The endorsing delegation held a press conference on the Capitol steps on yesterday. Despite the short notice (~15 hours), more than 100 Sanders supporters turned out in the 30-degree weather to cheer them on. The speakers included State Representative Joe Salazar (D-Thornton), State Senator Michael Merrifield (D-Colorado Springs), State Representative Jonathan Singer (D-Longmont), former State Senator Linda Powers, and former Colorado Speaker of the House Terrance Carroll. They were joined by Julie Gonzales, a civil rights and immigration activist who works with Meyer Law Firm, and Ken Schauer, an officer of IBEW #113, which recently endorsed Sanders.

“Prior to being here, my fellow Democrats asked me to stay on the sidelines,” Rep. Joseph Salazar, who also co-chairs the Latino Caucus, told the crowd. “I couldn’t do that, because I believe that people want better from their elected representatives.” Salazar went on to say to a roaring crowd, “I simply reject the politician who has stopped listening to the underserved, who has stopped listening to those who struggle, and who has stopped listening to those who have dreams and visions for a better future. That kind of politician is not the public servant we see in Sen. Bernie Sanders.”

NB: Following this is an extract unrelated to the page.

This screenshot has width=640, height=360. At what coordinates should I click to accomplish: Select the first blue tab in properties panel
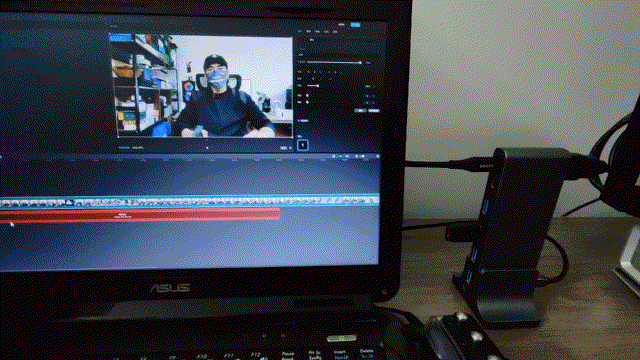(x=300, y=31)
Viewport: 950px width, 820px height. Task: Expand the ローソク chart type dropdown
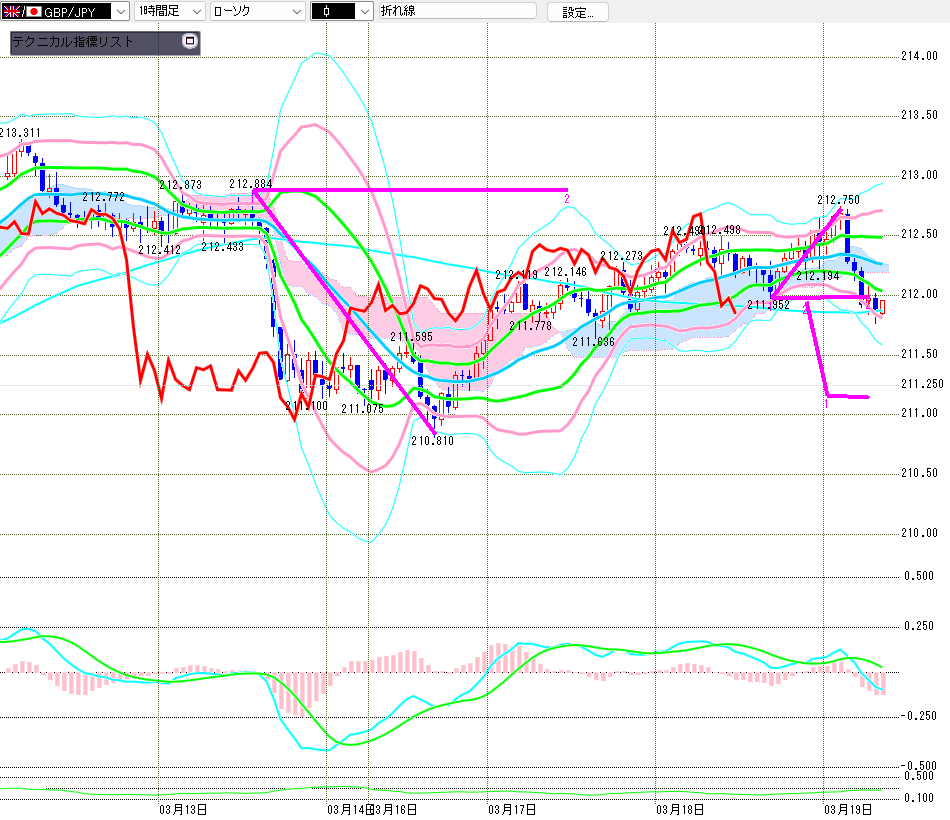pyautogui.click(x=256, y=12)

The speeches were a mixture of hope and cries for justice.

Julie Gonzales, a well-known immigrant rights activist, said that she was tired of politicians telling her to stop asking for so much. “I am going to trust the guy who has dedicated his life to building a future that we can all believe in.”  

Rep. Jonathan Singer stressed that Sanders was the people’s candidate, regardless of the party politics. “Bernie Sanders is the choice because he is not the Party favorite. He is not the political favorite — he is the people’s favorite.”

“We are honored to receive the support of Colorado’s leading progressive voices,” says Dulce Saenz, Sanders’ Colorado state director. “They are some of Colorado’s most influential leaders, and we are so proud to have their support.”

Terrance Carroll, who was the first African-American Speaker of the Colorado House of Representatives, joked that he had “woken up in the middle of the night” and realized that he had “caught the Bern.” He became serious when he said that after a long period of thought, he felt that Sen. Sanders was the “right person to lead this nation” who was on the “right side of the arc of the moral universe. This is election is about freedom,” Carroll told a cheering crowd.

All of the endorsers have committed to hitting the ground running in the lead-up to Super Tuesday, and they are hosting phone banks, canvasses, and caucus trainings across the state.


The List of Key Colorado Endorsements:

State Representative Joe Salazar (D-Thornton),

State Senator Michael Merrifield (D-Colorado Springs),

State Representative Jonathan Singer (D-Longmont)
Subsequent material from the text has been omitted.